Sorry to add noise. Howard's replies are sufficient, but my 2c FWIW...

Owen DeLong wrote:
OpenLDAP is, in most
situations, useless without at least one of the other packages
you mention above (nss_ldap, Kerberos, mod_auth_ldap, pam_ldap, etc.)

-1. It may not serve the role what you want, but it is far from useless as a directory service.


All of these packages have dependency relationships one way or the
other, yet, none of them seem to be interested in helping users
make them talk to each other.  That's sad and it reduces the
usefulness of all of the projects.

I think it's perfectly appropriate, because LDAP can integrate with hundreds if not thousands of tools and I don't personally have an interest in reading about all of them here. OTOH, I would expect to read about them on a list about LDAP interoperability:


http://lists.fini.net/mailman/listinfo/ldap-interop

What is missing is a HowTo
guide that shows a basic common solution that can be used by
90+% of the userbase

IMHO, you can't draw a clean line around what 90% of the OpenLDAP userbase wants to do with the software. Perhaps I'm an extreme example, but I don't happen to use anything you've expressed an interest in.


some friendlier LDAP browser/editor front ends

The OpenLDAP clients give you the basics, which I think set the boundaries on a very reasonable project scope. There are many more tools and APIs coming from other sources, myself included.
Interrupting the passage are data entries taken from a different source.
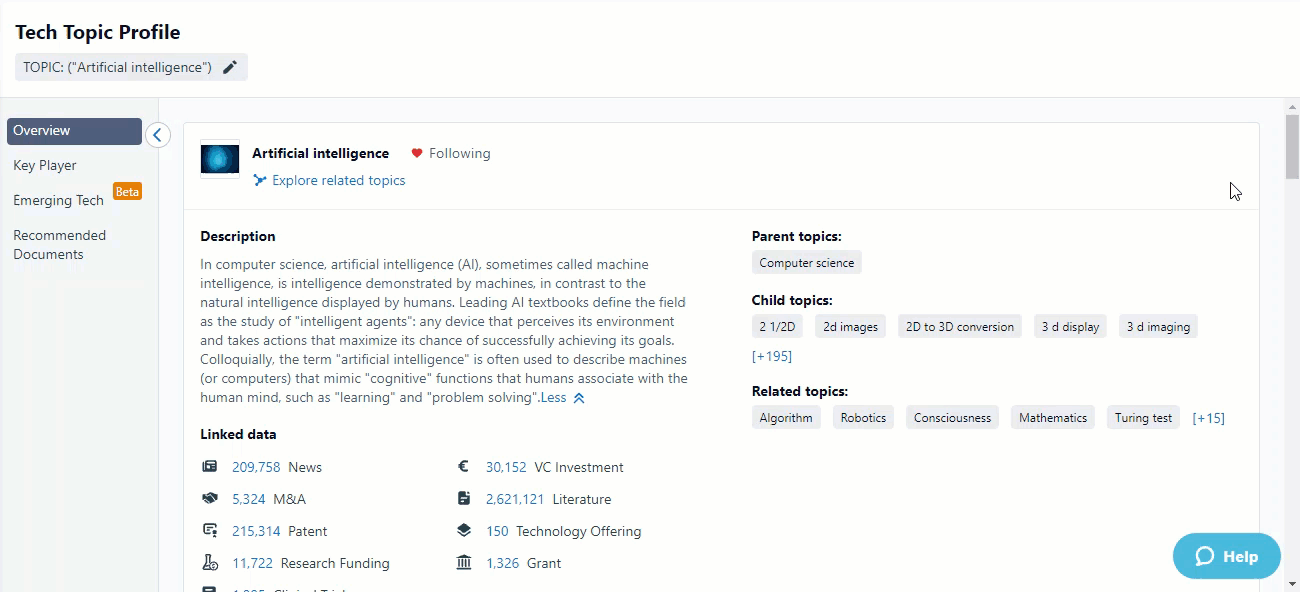Collapse the left sidebar with the chevron

(157, 134)
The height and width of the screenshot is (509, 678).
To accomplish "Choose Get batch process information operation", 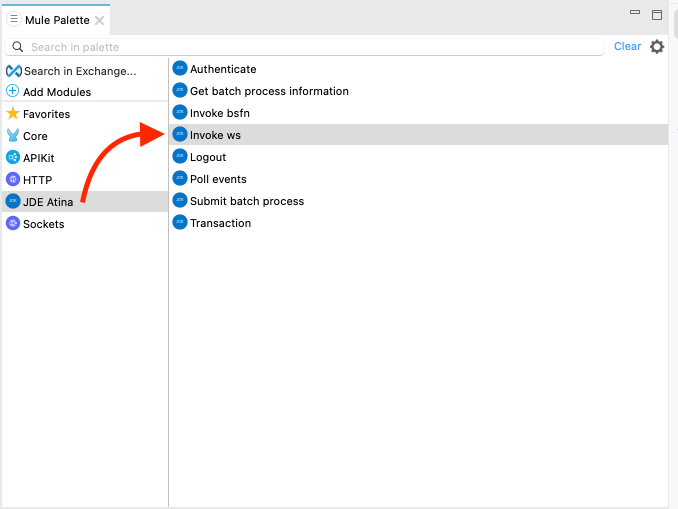I will (269, 91).
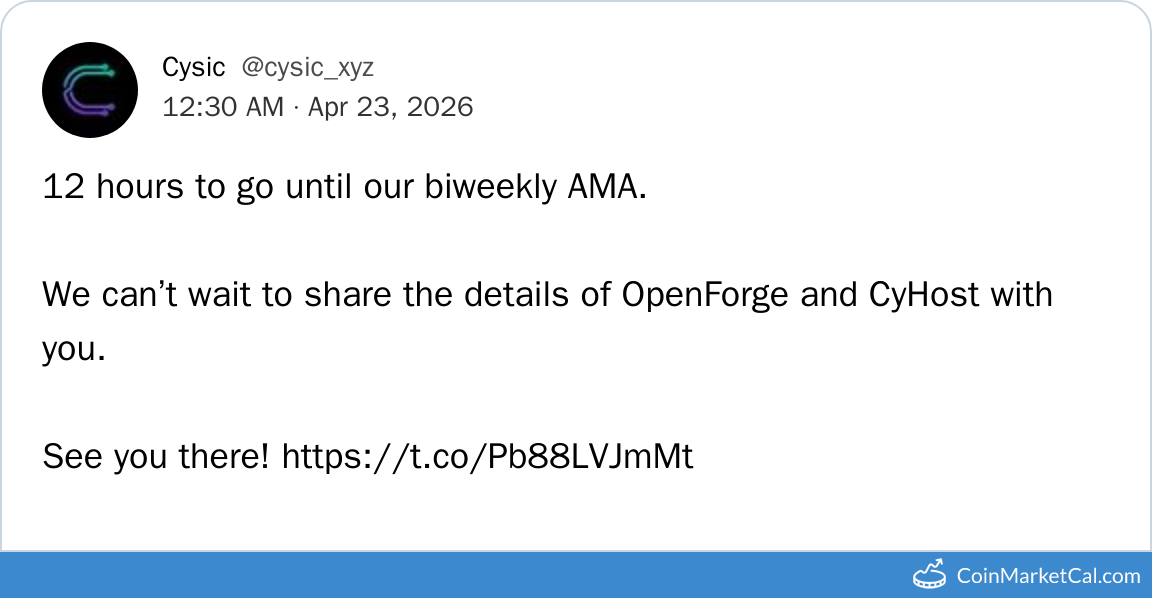The image size is (1152, 598).
Task: Click the Cysic profile avatar logo
Action: (x=90, y=90)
The beauty of an open protocol is that they are not specific to a single implementation.


reasonable prototype ACLs and decent security.
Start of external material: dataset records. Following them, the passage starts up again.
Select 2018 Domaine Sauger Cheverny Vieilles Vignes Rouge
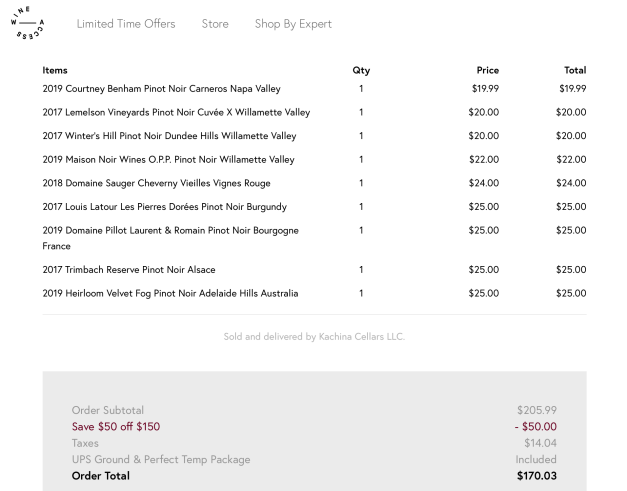The image size is (627, 491). (x=156, y=184)
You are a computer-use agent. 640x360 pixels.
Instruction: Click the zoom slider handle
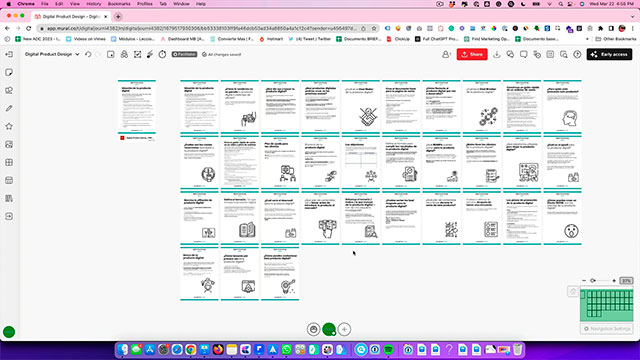click(593, 280)
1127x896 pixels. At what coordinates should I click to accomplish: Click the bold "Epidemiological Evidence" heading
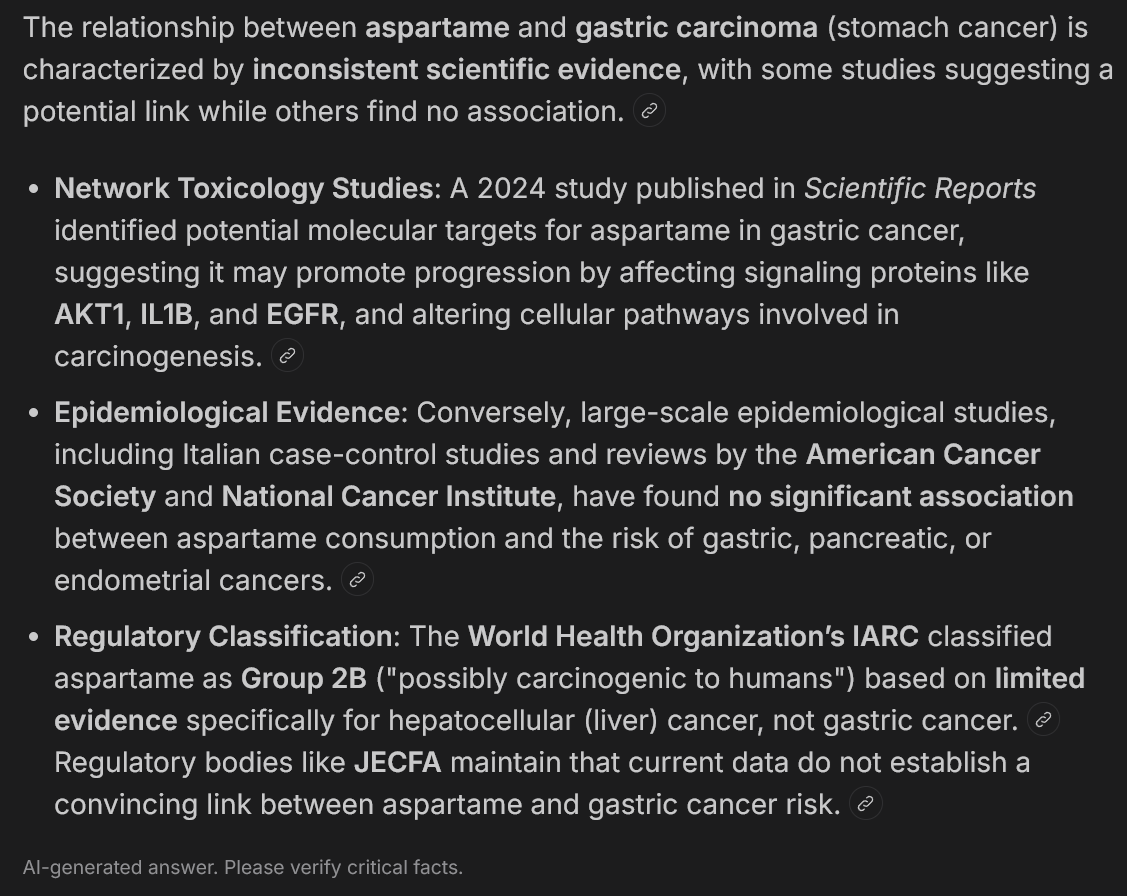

man slapd.access, which is always a work in progress because the capabilities it describes just seem to keep expanding. There's also this:


http://www.openldap.org/faq/data/cache/189.html

and for security there is chapters 9, 10, and 11 of the admin guide.

Frankly, this list is probably the best kept secret in OpenLDAP support.

Wow, google is sneakier than I thought ;) I think the best kept secret is why a population of crybabies like us can get so much free support at all. Just saying.


OpenLDAP is one of the most difficult, confusing, poorly documented
(this applies
to LDAP in general, actually), and generally cryptic open source
packages I've
ever dealt with.

Obviously you've never worked with the Tomcat Jk connectors :) LDAP itself is actually pretty comprehensively documented, but you need to speak RFC and actually read about 30 pages of them.


I'm working on a cookbook for
building a basic LDAP Authentication configuration on Fedora. When I
get it finished, I'll pass it along.

ie. part of the solution. Great. Honestly, I'd guess the Fedora community would be *more* interested.


from my perspective
as an end user, until I found this list, openLDAP was like an elite
private club as far as I could tell.